Every field bears thorns and thistles. A good farmer makes sure that they don't proliferate and ruin the crop. For that matter, every profession has its own thistles, its own bunch of ankle-biting thorns lurking in the wheat and the corn. For us here at Populi, those are software bugs, errors in the code we've written that cause functional problems for our users. So an important part of our job here is finding them and killing them.

Software bugs get their name from the days of computing yore* when a modest computer filled a room with hardware—lockers, tubes, relays, engineers, switches—that moved information from Point A to Point B. "Bugs" in the system were just that: little creatures that got in the works and prevented the physical passage of electrical impulses from one locker or tube to another, thereby preventing the computer from working properly. Troubleshooting those problems had to be, I dunno, just a ton of fun.

Having built Populi without using lockers, tubes, and the like, our extermination system is much less arduous. We start with software testing, or, as it's called in the biz, "Quality Assurance". When our developers deploy code in our local development environment, it's kicked over to our QA crew—Toby and (more informally) Brendan and Isaac. These three run the new feature or function through its paces to determine a few things:

  • Does it work as intended?
  • Does it even work in the first place?
  • Does it break anything else?

We ask other questions during the QA process,** but these three are key. If the QA guys find that the code or feature fails on one of these points, they send it back to the developer who authored it and tell them where to spray for pests. The respective teams repeat this process until the code or feature works. Only then do we release it.

Once we release, our users subject our code to a different kind of testing—that of everyday use in a live environment with all of its attendant surprises and unexpected side-roads. And if something's not working, they let us know.

The first thing we do in our bug hunt is verify whether there's a bug at all. Sometimes the user's workflow has gotten something out of order. Sometimes another user has changed or deleted something the first user was looking for. And sometimes we discover that everything's working fine, but we don't currently accommodate a particular "edge case" that the user needs Populi to handle. If it's the first problem a little garden-variety training is in order; if the second, we update the feature to handle the "edge case".

But if the user's problem turns out to be neither of the above, it's time to start digging through the code to see what grubs and creepy-crawlies we discover.

The digging is the part that's most like the old days of checking each switch, tube, and locker for moths. One of our programmers—usually Patrick—simply reads through the code, line-by-line, to find what's wrong. A few things to keep in mind about this job:

  • Computers and software are very literal; they require extremely precise instructions in order to work.
  • Bugs take several forms. The code might have a syntax problem, or is missing a statement, or has a slash where it should have a bracket (among a zillion other things).
  • Indeed, bugs are usually miniscule, but a tiny error is all it takes to transform a precise instruction into nonsense.***
  • Every part of Populi talks to other parts of Populi. And even those functions that aren't directly connected are linked together like that Six Degrees of Kevin Bacon**** game from the late '90's. A bug in one place can affect a dozen other functions that rely on the broken function to do their own jobs.
  • Populi has about 361,000 lines of code.

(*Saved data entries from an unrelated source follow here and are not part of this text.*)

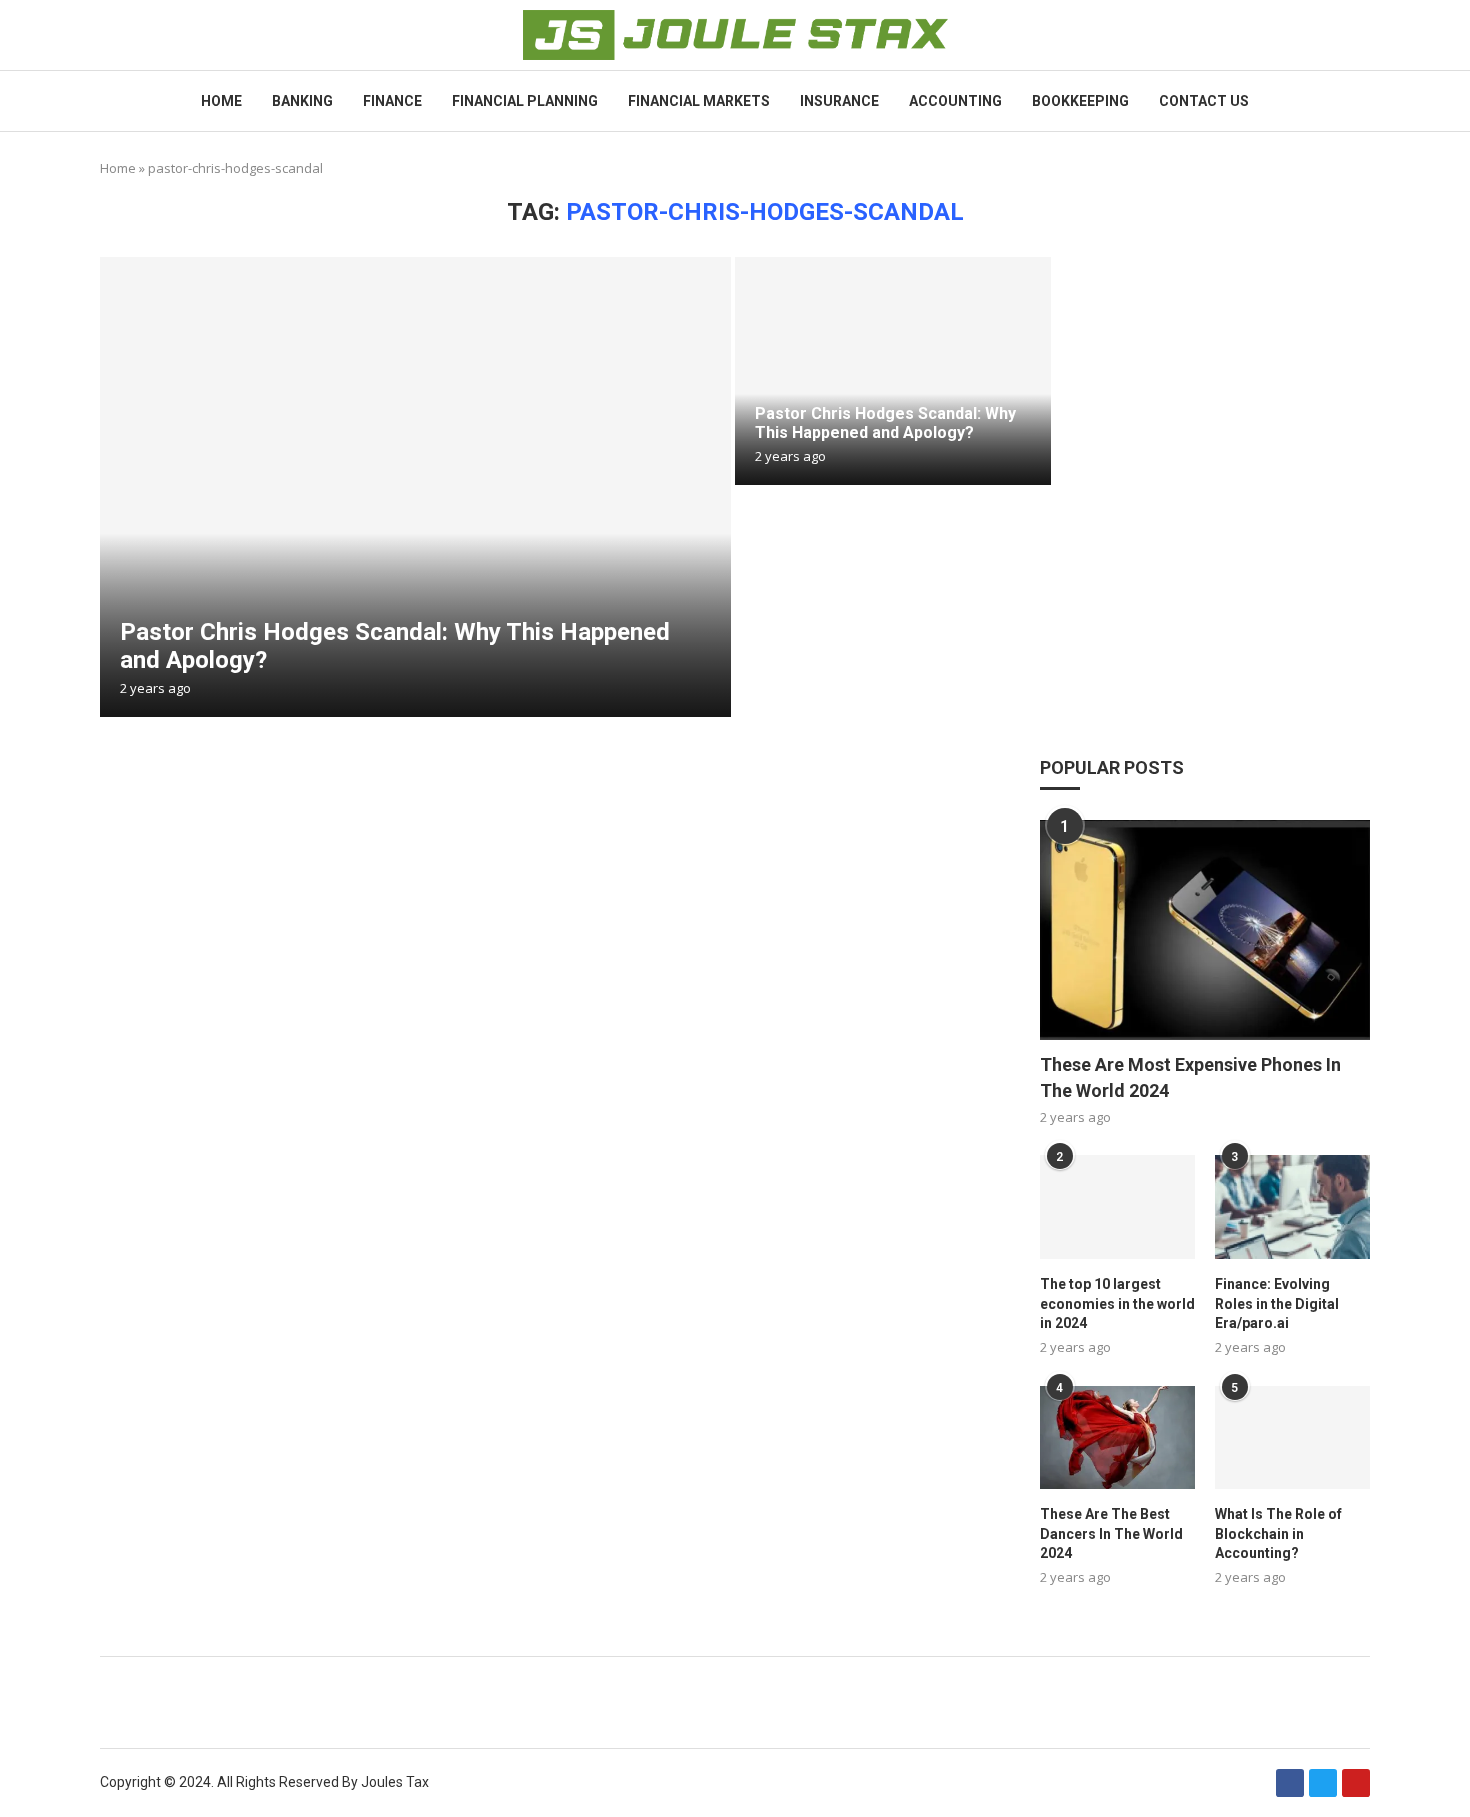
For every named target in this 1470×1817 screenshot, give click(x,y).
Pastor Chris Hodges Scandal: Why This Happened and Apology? (885, 423)
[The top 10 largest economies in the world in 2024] (1117, 1206)
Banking (302, 101)
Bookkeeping (1080, 101)
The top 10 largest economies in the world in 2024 (1117, 1303)
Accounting (955, 101)
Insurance (839, 101)
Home (221, 101)
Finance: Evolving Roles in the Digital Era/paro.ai (1277, 1303)
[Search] (1360, 101)
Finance (392, 101)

Of course, knowing the nature of the problem narrows the needle-in-a-haystack odds in the bug hunt. For instance, if someone's having trouble in Admissions, we know not to look at the Library codebase. Of course, given Populi's intra-connectivity, sometimes we do need to look afield for the bug; a problem with Student Billing might trace back to an error in course enrollment, for example.

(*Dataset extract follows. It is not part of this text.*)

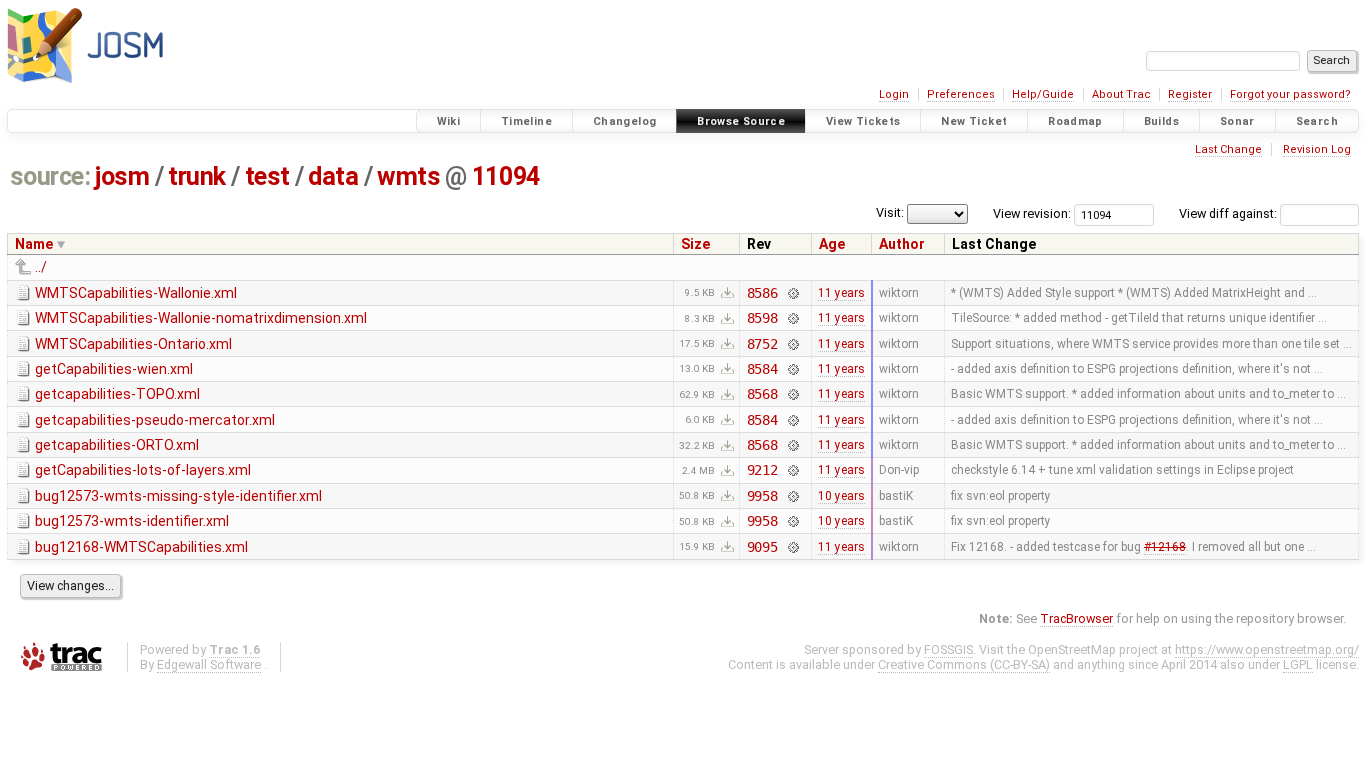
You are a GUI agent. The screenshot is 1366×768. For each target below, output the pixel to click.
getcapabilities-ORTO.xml (117, 445)
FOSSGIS (948, 649)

Whatever the case, a review of the code turns up one or more culprits, at which point we take the next steps—polishing the code, running it through our QA battery, and then finally releasing it to our live servers.via

Fixing bugs can be very time-consuming, but we're laser-focused on it. We know that the only thing worse than us having to find a bug is having a bug prevent you from getting your work done. For us, bug-killing isn't an abstract matter of "we'll-get-to-that-someday" software development. It's a matter of active, responsive, "get-it-done-yesterday" customer support.

*Yeah, I know, this is over-simplified.

**Especially the question: does it work in Internet Explorer? That browser is a real turkey sometimes.

***We recently found an error that consisted of one wrong character. Easiest fix ever!

****Isaac Grauke once met Kevin Bacon; therefore, there is only one degree of separation between any given Populi feature and the man himself.